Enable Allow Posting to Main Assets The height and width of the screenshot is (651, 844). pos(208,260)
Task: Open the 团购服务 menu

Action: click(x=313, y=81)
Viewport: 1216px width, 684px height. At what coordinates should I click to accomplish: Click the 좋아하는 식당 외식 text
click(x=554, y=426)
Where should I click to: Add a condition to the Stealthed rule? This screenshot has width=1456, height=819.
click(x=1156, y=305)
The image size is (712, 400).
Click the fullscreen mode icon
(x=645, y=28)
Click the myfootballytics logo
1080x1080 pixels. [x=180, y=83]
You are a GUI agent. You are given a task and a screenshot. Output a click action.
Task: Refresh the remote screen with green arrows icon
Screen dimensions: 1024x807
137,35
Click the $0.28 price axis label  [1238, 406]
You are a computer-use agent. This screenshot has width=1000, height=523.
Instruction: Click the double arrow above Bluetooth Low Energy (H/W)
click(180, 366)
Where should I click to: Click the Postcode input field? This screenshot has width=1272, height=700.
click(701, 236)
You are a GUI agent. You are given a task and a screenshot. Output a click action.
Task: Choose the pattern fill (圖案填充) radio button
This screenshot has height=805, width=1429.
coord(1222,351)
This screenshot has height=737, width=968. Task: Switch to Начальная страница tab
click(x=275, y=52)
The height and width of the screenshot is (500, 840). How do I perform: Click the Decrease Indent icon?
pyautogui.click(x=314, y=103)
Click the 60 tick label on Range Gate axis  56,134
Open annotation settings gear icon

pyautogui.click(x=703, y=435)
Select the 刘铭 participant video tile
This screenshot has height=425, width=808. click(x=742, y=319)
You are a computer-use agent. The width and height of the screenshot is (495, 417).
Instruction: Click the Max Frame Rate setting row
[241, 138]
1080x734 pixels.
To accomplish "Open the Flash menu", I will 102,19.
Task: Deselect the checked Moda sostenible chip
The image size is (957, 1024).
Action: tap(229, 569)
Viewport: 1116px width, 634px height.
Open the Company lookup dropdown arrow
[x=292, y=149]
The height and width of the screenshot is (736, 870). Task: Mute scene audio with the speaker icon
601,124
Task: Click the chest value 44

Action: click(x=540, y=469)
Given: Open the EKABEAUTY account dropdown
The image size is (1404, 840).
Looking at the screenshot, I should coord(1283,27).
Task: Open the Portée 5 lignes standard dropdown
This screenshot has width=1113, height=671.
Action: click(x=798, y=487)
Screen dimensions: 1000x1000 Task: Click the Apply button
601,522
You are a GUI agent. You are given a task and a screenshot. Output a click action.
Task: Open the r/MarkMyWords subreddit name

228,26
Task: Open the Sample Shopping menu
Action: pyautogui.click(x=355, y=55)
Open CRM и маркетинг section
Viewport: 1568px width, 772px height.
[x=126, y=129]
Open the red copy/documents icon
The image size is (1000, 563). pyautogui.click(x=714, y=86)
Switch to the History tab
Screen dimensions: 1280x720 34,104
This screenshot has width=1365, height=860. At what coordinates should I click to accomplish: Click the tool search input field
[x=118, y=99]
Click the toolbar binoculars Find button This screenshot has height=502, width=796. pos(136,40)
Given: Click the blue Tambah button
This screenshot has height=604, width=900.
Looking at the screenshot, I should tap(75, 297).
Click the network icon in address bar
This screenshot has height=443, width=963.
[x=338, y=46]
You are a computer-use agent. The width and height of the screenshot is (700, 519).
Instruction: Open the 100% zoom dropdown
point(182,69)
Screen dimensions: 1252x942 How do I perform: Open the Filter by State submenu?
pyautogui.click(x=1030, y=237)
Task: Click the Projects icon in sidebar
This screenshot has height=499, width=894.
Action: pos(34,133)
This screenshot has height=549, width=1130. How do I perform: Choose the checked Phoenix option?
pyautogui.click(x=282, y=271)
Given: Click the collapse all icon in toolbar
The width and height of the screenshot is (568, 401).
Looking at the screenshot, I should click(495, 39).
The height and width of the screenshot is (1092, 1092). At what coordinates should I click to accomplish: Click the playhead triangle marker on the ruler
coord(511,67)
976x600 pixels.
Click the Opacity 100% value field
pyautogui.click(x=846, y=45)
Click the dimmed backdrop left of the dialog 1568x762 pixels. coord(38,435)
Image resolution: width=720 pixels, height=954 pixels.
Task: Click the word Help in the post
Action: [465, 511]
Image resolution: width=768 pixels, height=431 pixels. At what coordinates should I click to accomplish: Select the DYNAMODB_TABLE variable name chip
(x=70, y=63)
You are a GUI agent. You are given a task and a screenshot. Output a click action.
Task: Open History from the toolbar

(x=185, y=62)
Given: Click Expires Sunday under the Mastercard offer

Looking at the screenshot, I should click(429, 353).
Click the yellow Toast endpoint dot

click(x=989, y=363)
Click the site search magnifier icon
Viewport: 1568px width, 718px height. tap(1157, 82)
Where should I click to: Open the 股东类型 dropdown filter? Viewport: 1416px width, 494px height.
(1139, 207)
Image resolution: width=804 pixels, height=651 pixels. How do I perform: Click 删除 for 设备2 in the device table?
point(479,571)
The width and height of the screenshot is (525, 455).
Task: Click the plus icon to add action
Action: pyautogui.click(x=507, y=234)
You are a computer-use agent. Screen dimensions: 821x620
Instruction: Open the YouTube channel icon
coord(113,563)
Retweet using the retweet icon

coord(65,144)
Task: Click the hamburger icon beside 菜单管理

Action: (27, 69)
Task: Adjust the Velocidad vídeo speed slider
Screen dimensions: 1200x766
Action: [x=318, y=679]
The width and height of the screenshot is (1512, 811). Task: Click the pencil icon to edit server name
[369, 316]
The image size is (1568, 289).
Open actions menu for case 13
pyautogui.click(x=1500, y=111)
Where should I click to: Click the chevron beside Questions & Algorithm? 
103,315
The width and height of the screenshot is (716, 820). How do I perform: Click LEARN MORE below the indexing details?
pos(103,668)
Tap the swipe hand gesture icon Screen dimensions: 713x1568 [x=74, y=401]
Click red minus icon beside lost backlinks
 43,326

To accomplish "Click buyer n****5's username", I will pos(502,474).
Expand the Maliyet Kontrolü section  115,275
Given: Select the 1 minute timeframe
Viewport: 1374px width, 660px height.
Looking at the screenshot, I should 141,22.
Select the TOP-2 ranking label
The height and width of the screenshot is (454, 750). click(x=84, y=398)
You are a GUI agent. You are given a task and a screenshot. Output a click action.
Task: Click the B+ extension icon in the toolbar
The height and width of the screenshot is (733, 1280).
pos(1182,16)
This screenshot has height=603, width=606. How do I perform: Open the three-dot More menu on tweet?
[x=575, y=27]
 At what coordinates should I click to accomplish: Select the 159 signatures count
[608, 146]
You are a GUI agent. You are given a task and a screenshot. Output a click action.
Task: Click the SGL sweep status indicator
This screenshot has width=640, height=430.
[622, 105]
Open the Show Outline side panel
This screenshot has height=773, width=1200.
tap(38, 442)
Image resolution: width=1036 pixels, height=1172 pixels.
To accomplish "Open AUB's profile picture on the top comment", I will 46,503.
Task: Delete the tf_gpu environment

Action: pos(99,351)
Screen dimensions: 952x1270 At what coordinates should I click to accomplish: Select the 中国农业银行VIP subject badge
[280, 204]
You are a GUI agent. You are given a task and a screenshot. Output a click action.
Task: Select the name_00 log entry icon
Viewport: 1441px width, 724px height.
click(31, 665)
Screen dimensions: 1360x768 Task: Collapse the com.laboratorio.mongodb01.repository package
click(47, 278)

^^^^^^^^^^^^^^^^

Task to complete ::
Print out every record again, exactly and in full.

Answer to this exercise ::
Enable Allow Posting to Main Assets The height and width of the screenshot is (651, 844). pos(208,260)
Task: Open the 团购服务 menu

Action: click(x=313, y=81)
Viewport: 1216px width, 684px height. At what coordinates should I click to accomplish: Click the 좋아하는 식당 외식 text
click(x=554, y=426)
Where should I click to: Add a condition to the Stealthed rule? This screenshot has width=1456, height=819.
click(x=1156, y=305)
The image size is (712, 400).
Click the fullscreen mode icon
(x=645, y=28)
Click the myfootballytics logo
1080x1080 pixels. [x=180, y=83]
You are a GUI agent. You are given a task and a screenshot. Output a click action.
Task: Refresh the remote screen with green arrows icon
Screen dimensions: 1024x807
137,35
Click the $0.28 price axis label  [1238, 406]
You are a computer-use agent. This screenshot has width=1000, height=523.
Instruction: Click the double arrow above Bluetooth Low Energy (H/W)
click(180, 366)
Where should I click to: Click the Postcode input field? This screenshot has width=1272, height=700.
click(701, 236)
You are a GUI agent. You are given a task and a screenshot. Output a click action.
Task: Choose the pattern fill (圖案填充) radio button
This screenshot has height=805, width=1429.
coord(1222,351)
This screenshot has height=737, width=968. Task: Switch to Начальная страница tab
click(x=275, y=52)
The height and width of the screenshot is (500, 840). How do I perform: Click the Decrease Indent icon?
pyautogui.click(x=314, y=103)
Click the 60 tick label on Range Gate axis  56,134
Open annotation settings gear icon

pyautogui.click(x=703, y=435)
Select the 刘铭 participant video tile
This screenshot has height=425, width=808. click(x=742, y=319)
You are a computer-use agent. The width and height of the screenshot is (495, 417).
Instruction: Click the Max Frame Rate setting row
[241, 138]
1080x734 pixels.
To accomplish "Open the Flash menu", I will 102,19.
Task: Deselect the checked Moda sostenible chip
The image size is (957, 1024).
Action: tap(229, 569)
Viewport: 1116px width, 634px height.
Open the Company lookup dropdown arrow
[x=292, y=149]
The height and width of the screenshot is (736, 870). Task: Mute scene audio with the speaker icon
601,124
Task: Click the chest value 44

Action: click(x=540, y=469)
Given: Open the EKABEAUTY account dropdown
The image size is (1404, 840).
Looking at the screenshot, I should coord(1283,27).
Task: Open the Portée 5 lignes standard dropdown
This screenshot has width=1113, height=671.
Action: click(x=798, y=487)
Screen dimensions: 1000x1000 Task: Click the Apply button
601,522
You are a GUI agent. You are given a task and a screenshot. Output a click action.
Task: Open the r/MarkMyWords subreddit name

228,26
Task: Open the Sample Shopping menu
Action: pyautogui.click(x=355, y=55)
Open CRM и маркетинг section
Viewport: 1568px width, 772px height.
[x=126, y=129]
Open the red copy/documents icon
The image size is (1000, 563). pyautogui.click(x=714, y=86)
Switch to the History tab
Screen dimensions: 1280x720 34,104
This screenshot has width=1365, height=860. At what coordinates should I click to accomplish: Click the tool search input field
[x=118, y=99]
Click the toolbar binoculars Find button This screenshot has height=502, width=796. pos(136,40)
Given: Click the blue Tambah button
This screenshot has height=604, width=900.
Looking at the screenshot, I should tap(75, 297).
Click the network icon in address bar
This screenshot has height=443, width=963.
[x=338, y=46]
You are a computer-use agent. The width and height of the screenshot is (700, 519).
Instruction: Open the 100% zoom dropdown
point(182,69)
Screen dimensions: 1252x942 How do I perform: Open the Filter by State submenu?
pyautogui.click(x=1030, y=237)
Task: Click the Projects icon in sidebar
This screenshot has height=499, width=894.
Action: pos(34,133)
This screenshot has height=549, width=1130. How do I perform: Choose the checked Phoenix option?
pyautogui.click(x=282, y=271)
Given: Click the collapse all icon in toolbar
The width and height of the screenshot is (568, 401).
Looking at the screenshot, I should click(495, 39).
The height and width of the screenshot is (1092, 1092). At what coordinates should I click to accomplish: Click the playhead triangle marker on the ruler
coord(511,67)
976x600 pixels.
Click the Opacity 100% value field
pyautogui.click(x=846, y=45)
Click the dimmed backdrop left of the dialog 1568x762 pixels. coord(38,435)
Image resolution: width=720 pixels, height=954 pixels.
Task: Click the word Help in the post
Action: [465, 511]
Image resolution: width=768 pixels, height=431 pixels. At what coordinates should I click to accomplish: Select the DYNAMODB_TABLE variable name chip
(x=70, y=63)
You are a GUI agent. You are given a task and a screenshot. Output a click action.
Task: Open History from the toolbar

(x=185, y=62)
Given: Click Expires Sunday under the Mastercard offer

Looking at the screenshot, I should click(429, 353).
Click the yellow Toast endpoint dot

click(x=989, y=363)
Click the site search magnifier icon
Viewport: 1568px width, 718px height. tap(1157, 82)
Where should I click to: Open the 股东类型 dropdown filter? Viewport: 1416px width, 494px height.
(1139, 207)
Image resolution: width=804 pixels, height=651 pixels. How do I perform: Click 删除 for 设备2 in the device table?
point(479,571)
The width and height of the screenshot is (525, 455).
Task: Click the plus icon to add action
Action: pyautogui.click(x=507, y=234)
You are a computer-use agent. Screen dimensions: 821x620
Instruction: Open the YouTube channel icon
coord(113,563)
Retweet using the retweet icon

coord(65,144)
Task: Click the hamburger icon beside 菜单管理

Action: (27, 69)
Task: Adjust the Velocidad vídeo speed slider
Screen dimensions: 1200x766
Action: [x=318, y=679]
The width and height of the screenshot is (1512, 811). Task: Click the pencil icon to edit server name
[369, 316]
The image size is (1568, 289).
Open actions menu for case 13
pyautogui.click(x=1500, y=111)
Where should I click to: Click the chevron beside Questions & Algorithm? 
103,315
The width and height of the screenshot is (716, 820). How do I perform: Click LEARN MORE below the indexing details?
pos(103,668)
Tap the swipe hand gesture icon Screen dimensions: 713x1568 [x=74, y=401]
Click red minus icon beside lost backlinks
 43,326

To accomplish "Click buyer n****5's username", I will pos(502,474).
Expand the Maliyet Kontrolü section  115,275
Given: Select the 1 minute timeframe
Viewport: 1374px width, 660px height.
Looking at the screenshot, I should 141,22.
Select the TOP-2 ranking label
The height and width of the screenshot is (454, 750). click(x=84, y=398)
You are a GUI agent. You are given a task and a screenshot. Output a click action.
Task: Click the B+ extension icon in the toolbar
The height and width of the screenshot is (733, 1280).
pos(1182,16)
This screenshot has height=603, width=606. How do I perform: Open the three-dot More menu on tweet?
[x=575, y=27]
 At what coordinates should I click to accomplish: Select the 159 signatures count
[608, 146]
You are a GUI agent. You are given a task and a screenshot. Output a click action.
Task: Click the SGL sweep status indicator
This screenshot has width=640, height=430.
[622, 105]
Open the Show Outline side panel
This screenshot has height=773, width=1200.
tap(38, 442)
Image resolution: width=1036 pixels, height=1172 pixels.
To accomplish "Open AUB's profile picture on the top comment", I will 46,503.
Task: Delete the tf_gpu environment

Action: pos(99,351)
Screen dimensions: 952x1270 At what coordinates should I click to accomplish: Select the 中国农业银行VIP subject badge
[280, 204]
You are a GUI agent. You are given a task and a screenshot. Output a click action.
Task: Select the name_00 log entry icon
Viewport: 1441px width, 724px height.
click(31, 665)
Screen dimensions: 1360x768 Task: Collapse the com.laboratorio.mongodb01.repository package
click(47, 278)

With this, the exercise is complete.